Comet Hale-Bopp shines over southern Paris on March 10, 1997.
Photograph by Christian Tatot, AP
National Geographic News
Published December 11, 2009
The gases that make up Earth's atmosphere came from a swarm of comets, not from bubbling volcanoes as long thought, a new study says.
The new theory came about after scientists discovered that pristine samples of the elements krypton and xenon, recently collected from deep within the Earth, have the same chemical makeup as ancient meteorites.
The discovery has squelched the volcano theory, said project leader Chris Ballentine of the U.K.'s University of Manchester.
Most of the gases in the air we breathe originated in the solar nebula, the cloud of gas and dust that formed the sun and planets, the study says.
The gases became gravitationally bound to a young Earth and were then transported in the Earth's interior—leaking out over the eons through volcanic belches and cracks in the Earth's crust.
It's still true that volcanoes spewed out some gases, "but [that] contribution was insignificant" for the creation of Earth's atmosphere," Ballentine said.
Comet Bombardment
Ballentine and colleagues studied krypton and xenon because they're noble gases, so called because they don't mix chemically with most other elements.
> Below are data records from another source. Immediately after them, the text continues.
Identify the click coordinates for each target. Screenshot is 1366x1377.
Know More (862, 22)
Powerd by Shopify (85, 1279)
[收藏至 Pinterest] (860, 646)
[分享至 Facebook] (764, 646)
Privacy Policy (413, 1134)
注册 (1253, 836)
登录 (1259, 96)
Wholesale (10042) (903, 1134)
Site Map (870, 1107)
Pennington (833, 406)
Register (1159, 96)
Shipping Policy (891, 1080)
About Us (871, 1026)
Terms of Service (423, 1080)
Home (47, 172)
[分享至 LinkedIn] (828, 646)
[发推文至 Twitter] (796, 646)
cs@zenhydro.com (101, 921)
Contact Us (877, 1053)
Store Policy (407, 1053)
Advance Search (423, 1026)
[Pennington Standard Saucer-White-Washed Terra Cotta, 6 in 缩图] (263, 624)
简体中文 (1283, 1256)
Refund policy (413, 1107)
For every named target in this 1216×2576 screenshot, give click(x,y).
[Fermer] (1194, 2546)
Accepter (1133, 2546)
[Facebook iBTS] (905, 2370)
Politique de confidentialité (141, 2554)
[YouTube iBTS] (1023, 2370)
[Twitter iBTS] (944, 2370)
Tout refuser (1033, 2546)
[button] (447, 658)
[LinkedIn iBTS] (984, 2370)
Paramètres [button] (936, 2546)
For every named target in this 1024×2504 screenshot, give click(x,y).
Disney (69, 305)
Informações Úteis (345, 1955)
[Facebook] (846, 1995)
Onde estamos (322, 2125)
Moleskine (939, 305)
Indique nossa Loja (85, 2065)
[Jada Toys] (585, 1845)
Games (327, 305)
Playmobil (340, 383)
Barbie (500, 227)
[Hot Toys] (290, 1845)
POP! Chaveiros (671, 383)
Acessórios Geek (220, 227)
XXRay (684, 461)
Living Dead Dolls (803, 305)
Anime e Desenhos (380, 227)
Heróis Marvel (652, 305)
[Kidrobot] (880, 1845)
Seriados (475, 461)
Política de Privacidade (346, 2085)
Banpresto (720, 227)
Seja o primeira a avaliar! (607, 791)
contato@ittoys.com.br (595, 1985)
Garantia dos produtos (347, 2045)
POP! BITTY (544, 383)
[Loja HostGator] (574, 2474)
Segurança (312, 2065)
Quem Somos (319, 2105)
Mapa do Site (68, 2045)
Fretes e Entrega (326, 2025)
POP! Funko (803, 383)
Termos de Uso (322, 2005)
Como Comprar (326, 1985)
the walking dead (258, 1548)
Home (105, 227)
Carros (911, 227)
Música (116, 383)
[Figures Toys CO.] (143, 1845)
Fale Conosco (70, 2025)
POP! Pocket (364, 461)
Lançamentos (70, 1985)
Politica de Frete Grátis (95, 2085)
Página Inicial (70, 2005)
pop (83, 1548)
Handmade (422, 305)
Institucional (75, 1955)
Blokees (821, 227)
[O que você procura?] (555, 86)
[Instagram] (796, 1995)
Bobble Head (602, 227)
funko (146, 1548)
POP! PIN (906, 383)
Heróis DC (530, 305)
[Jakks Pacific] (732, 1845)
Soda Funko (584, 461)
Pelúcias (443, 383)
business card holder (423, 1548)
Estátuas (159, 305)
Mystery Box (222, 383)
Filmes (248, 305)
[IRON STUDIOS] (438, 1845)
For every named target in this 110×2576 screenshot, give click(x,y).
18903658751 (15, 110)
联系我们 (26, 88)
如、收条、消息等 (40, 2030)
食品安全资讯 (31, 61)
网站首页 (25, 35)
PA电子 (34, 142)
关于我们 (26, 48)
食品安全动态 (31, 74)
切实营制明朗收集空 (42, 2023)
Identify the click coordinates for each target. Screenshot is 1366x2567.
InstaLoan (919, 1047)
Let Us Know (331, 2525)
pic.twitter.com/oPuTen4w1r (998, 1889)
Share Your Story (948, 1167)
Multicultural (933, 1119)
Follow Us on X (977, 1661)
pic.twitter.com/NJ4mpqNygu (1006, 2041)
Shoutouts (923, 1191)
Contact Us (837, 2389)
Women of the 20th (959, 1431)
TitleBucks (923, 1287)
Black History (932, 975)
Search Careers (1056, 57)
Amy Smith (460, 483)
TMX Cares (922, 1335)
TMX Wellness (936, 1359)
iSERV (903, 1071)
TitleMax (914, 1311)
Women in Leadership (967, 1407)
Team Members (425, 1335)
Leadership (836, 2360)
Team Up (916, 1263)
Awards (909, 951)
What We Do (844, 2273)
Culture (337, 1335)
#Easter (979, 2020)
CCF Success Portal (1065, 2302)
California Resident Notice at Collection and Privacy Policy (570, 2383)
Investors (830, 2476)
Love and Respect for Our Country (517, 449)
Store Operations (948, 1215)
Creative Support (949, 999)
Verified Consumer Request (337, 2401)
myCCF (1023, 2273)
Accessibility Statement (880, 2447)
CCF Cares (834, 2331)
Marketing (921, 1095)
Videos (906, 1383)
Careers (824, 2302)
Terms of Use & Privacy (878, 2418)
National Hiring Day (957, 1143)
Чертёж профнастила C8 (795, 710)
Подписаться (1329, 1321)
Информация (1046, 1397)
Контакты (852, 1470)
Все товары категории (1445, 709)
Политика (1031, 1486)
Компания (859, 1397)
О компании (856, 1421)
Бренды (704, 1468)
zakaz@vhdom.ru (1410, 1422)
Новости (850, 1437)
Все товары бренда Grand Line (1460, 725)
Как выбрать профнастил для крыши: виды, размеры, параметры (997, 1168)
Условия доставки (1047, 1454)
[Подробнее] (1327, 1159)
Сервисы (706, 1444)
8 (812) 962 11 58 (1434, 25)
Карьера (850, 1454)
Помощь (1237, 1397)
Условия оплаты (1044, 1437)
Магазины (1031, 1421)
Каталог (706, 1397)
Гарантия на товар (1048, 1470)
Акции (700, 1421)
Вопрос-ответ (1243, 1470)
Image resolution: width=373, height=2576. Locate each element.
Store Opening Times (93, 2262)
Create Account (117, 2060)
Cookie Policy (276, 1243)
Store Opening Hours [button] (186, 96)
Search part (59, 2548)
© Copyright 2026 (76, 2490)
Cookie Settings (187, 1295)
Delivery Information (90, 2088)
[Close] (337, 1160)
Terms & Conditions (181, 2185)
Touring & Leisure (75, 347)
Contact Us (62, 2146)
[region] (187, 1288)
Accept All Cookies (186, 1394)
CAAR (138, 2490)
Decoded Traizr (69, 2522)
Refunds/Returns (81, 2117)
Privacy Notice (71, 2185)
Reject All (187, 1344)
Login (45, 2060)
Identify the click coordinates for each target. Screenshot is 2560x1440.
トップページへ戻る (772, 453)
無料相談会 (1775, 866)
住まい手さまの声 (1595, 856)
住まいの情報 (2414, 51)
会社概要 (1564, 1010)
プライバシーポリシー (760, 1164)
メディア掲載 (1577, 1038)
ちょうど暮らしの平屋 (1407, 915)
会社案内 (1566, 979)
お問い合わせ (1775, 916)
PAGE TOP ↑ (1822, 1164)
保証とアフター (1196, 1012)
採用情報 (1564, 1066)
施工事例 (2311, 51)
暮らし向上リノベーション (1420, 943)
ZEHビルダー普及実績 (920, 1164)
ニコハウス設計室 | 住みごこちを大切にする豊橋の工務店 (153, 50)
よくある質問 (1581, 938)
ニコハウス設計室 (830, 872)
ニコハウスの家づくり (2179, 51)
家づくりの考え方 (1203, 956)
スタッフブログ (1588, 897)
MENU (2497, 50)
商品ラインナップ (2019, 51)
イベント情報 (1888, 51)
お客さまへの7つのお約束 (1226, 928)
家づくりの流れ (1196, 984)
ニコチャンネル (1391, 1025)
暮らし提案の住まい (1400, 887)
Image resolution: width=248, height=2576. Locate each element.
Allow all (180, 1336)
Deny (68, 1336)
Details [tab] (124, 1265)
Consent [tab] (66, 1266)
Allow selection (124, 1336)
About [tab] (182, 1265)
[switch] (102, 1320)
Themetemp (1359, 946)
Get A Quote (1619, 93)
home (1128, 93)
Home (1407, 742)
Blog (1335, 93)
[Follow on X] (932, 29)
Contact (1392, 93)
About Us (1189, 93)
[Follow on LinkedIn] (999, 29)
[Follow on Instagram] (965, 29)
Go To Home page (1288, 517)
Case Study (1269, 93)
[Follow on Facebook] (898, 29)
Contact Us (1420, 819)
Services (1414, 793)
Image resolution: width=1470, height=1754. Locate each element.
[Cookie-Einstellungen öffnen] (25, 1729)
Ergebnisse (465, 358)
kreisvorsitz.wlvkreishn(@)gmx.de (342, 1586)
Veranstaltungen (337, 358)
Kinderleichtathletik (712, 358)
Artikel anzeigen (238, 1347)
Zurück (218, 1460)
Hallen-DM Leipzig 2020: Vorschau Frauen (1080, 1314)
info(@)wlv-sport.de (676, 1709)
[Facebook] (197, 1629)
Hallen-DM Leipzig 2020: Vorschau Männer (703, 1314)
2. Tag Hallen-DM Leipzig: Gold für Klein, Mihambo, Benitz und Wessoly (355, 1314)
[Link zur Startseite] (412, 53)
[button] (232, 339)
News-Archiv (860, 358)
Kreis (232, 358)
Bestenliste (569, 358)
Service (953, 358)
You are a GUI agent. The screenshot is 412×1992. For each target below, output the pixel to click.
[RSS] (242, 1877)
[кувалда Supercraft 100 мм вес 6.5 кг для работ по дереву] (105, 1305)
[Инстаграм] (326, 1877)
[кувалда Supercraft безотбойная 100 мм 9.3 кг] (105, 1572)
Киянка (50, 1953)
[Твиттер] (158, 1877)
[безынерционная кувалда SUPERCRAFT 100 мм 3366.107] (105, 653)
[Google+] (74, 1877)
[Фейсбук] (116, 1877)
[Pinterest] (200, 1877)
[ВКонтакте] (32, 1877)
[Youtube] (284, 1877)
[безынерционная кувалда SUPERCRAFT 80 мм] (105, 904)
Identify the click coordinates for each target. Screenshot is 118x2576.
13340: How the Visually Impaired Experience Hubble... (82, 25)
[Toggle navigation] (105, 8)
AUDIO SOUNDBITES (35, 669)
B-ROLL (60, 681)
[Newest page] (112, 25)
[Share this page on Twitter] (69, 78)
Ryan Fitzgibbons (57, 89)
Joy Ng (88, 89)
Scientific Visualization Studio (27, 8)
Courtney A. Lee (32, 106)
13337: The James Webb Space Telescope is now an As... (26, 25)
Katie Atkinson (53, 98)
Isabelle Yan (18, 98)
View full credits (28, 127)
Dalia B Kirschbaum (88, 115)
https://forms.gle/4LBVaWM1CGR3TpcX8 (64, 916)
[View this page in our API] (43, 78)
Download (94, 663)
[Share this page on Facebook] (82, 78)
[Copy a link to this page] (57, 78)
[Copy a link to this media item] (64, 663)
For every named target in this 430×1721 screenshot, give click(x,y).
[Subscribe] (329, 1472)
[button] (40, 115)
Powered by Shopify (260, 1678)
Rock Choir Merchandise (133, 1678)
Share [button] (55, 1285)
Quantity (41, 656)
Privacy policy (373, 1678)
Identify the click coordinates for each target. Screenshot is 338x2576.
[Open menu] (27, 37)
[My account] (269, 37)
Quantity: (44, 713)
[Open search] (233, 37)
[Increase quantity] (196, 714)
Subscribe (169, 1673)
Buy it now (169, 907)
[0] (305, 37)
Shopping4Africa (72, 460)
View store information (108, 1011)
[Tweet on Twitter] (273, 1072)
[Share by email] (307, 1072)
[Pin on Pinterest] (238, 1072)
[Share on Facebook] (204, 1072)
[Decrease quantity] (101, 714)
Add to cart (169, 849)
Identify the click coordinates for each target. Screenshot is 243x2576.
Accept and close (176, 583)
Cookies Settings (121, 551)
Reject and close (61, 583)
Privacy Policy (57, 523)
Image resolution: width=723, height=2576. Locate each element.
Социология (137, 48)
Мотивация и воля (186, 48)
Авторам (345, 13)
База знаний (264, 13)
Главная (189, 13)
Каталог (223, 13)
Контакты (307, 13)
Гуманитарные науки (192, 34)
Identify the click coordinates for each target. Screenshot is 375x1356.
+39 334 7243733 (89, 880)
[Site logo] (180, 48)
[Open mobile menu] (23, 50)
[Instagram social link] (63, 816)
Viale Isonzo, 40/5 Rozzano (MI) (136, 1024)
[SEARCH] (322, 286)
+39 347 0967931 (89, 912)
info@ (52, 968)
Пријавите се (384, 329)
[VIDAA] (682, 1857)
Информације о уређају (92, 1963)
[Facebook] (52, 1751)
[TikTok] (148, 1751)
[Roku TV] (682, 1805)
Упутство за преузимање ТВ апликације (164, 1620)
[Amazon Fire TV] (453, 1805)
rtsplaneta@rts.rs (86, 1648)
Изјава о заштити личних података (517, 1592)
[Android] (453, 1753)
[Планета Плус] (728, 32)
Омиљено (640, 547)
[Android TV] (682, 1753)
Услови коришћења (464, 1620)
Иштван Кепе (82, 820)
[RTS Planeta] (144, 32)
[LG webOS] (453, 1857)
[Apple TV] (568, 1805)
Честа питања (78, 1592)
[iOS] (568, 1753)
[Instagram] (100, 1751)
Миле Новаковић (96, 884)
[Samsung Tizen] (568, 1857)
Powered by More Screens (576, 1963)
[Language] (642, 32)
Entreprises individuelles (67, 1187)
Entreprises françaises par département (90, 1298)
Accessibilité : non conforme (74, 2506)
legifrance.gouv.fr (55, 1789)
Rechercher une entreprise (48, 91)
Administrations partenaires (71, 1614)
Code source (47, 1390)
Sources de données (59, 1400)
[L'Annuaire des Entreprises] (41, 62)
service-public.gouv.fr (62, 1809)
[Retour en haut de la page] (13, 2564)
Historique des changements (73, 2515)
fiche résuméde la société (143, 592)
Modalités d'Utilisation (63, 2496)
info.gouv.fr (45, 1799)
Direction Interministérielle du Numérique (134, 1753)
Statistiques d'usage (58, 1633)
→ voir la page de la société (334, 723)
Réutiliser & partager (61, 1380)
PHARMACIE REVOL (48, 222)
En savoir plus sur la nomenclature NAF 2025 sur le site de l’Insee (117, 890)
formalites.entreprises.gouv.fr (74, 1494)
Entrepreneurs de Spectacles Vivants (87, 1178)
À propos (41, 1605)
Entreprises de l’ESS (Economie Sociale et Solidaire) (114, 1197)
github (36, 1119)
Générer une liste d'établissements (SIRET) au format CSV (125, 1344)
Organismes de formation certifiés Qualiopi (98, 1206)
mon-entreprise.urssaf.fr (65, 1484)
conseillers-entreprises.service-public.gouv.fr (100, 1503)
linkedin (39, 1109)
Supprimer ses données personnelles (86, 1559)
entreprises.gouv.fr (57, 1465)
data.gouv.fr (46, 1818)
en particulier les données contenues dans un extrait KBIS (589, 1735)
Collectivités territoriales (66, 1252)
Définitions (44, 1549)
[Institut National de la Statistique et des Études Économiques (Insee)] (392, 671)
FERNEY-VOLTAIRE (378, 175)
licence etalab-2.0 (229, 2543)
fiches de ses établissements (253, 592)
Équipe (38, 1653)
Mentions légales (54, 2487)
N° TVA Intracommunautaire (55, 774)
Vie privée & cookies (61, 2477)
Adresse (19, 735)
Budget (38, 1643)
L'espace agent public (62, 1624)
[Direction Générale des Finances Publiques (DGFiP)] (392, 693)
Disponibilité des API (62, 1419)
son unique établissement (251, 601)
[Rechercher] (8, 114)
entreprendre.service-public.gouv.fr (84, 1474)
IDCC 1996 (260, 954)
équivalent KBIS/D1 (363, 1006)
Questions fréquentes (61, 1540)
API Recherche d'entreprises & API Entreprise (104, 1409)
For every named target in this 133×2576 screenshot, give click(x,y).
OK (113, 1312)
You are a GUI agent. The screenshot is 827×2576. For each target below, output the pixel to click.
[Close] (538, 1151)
As a result, most of Earth's krypton has remained unchanged since its arrival on our planet—allowing scientists to precisely study the conditions of early Earth.
Based on their research, Ballentine and colleagues claim that our atmosphere likely formed when gas and water-rich comets bombarded Earth, shortly after its formation 4.54 billion years ago.
This may or may not have coincided with a period of heavy cometary pounding in the inner solar system known as the Late Heavy Bombardment.
Scientists have already discovered that the comet barrage likely formed Earth's oceans.
Premature Conclusions?
The new findings, to be published December 11 in the journal Science, also suggest that comets can bring life-giving substances to habitable worlds elsewhere in the universe, experts say.
"What our study shows is there are orbital processes that bring icy bodies [such as comets] from the edges [of a star system] to the inner rocky planets, which don't have much water or volatiles [or substances that vaporize quickly]," Ballentine said.
"We can see a process that is mixing these two planetary regions much more efficiently."
Robert Pepin, an atmospheric scientist at the University of Minnesota, called the team's data "superb." But their conclusions are premature, added Pepin, who was not involved in the study.
For example, even if early Earth did amass its atmosphere from the solar nebula, he said, it's not a given that the planet was able to concentrate any of those gases in its interior.